ENUNCIADO ->
De acordo com o texto sobre o revival dos anos 90, de que país se originaram as Raves?

TRECHO DO TEXTO ->
__________

E já que ainda estamos nos anos 80, uma vez que o culto à década do bom gosto questionável não dá sinais de esgotamento, queria falar um pouco sobre os anos 90, que muito provavelmente será o próximo revival .
Naturalmente demora um certo tempo desde o fim de uma década e até a codificação da mesma para consumo, a subliminaridade do tempo e as referencias misturadas , aquelas que ajudam a formar uma identidade totalmente nova de acordo com a utilização destes signos , se sedimentam gradativamente.
Percebam, se nos anos 80 muito se falava dos anos 60 ,no nosso próximo provável revival, os anos 90, o que estava na moda eram os anos 70. Do resgate Grunge às guerras, do levantamento de bandeiras ideológicas, comportamentais à liberdade sexual, do Techno às experimentações químicas, não mais lisérgicas como nos 70’s, porém com o mesmo intuito, servir de combustível para um tipo de manifestação musical e cultural tão inerente aos 90’s quanto os festivais no 70’s ,as Raves.
Assim como os festivais de Rock dos anos 70 tiveram seu pontapé inicial no fim dos anos 60, a origem das Raves data da segunda metade dos anos 80, oriundas da Inglaterra, no entanto seu modelo foi amplamente divulgado a partir do início dos 90's e forjou o comportamento que seria imitado nos resto do mundo pelas próximas duas décadas.
Não podemos esquecer que a década começou titubeante, e que no Brasil esse começo de década foi catastrófico, raiamos o primeiro dia da década com o primeiro presidente eleito democraticamente em quase 3 décadas, tudo bem que houve uma manipulação de mídia impensável nos dias atuais e ainda era muito recente o trauma com o cerceamento de liberdade dos anos de ditadura, mas o fato é que Collor foi eleito por um canal de TV , a Globo,e foi deposto da mesma forma, de forma espetaculosa, pela própria mídia que o outorgou poderes, apontado como co-responsável de um dos maiores esquemas de corrupção jamais visto no País, um escândalo que nos dias atuais pareceria café pequeno .

__________

DADOS FORNECIDOS ->

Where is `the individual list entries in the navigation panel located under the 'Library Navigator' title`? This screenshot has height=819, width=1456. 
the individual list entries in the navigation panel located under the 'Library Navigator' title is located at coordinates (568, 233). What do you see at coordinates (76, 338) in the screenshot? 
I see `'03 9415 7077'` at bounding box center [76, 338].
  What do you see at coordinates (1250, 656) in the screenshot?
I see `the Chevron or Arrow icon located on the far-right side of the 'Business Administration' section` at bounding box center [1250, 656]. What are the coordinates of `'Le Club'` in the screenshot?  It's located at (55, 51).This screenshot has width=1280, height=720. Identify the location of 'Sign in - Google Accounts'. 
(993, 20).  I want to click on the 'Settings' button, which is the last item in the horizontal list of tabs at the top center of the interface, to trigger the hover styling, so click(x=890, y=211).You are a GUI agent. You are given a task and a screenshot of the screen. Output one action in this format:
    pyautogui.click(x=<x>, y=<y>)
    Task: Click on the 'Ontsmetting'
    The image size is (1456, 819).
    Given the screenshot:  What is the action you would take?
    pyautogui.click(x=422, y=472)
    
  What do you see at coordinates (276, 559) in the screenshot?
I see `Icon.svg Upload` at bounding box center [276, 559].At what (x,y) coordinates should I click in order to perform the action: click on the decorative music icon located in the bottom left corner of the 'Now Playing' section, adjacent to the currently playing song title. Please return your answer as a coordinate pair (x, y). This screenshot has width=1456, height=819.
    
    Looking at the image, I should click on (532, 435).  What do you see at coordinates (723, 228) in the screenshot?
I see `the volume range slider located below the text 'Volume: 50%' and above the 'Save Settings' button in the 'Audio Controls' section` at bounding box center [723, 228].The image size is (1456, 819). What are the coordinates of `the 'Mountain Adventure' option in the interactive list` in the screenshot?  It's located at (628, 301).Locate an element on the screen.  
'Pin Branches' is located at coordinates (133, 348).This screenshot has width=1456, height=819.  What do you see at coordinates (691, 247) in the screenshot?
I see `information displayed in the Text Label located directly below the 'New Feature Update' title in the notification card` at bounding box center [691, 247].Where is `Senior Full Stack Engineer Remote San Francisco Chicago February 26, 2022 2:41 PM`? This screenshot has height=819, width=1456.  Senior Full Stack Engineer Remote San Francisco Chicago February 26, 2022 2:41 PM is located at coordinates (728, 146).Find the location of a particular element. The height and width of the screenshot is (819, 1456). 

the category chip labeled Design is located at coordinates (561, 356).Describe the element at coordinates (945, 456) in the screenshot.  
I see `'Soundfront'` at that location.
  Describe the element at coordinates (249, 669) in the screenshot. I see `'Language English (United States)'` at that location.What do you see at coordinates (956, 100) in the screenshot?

__________

RESPOSTA CORRETA ->
Da Inglaterra.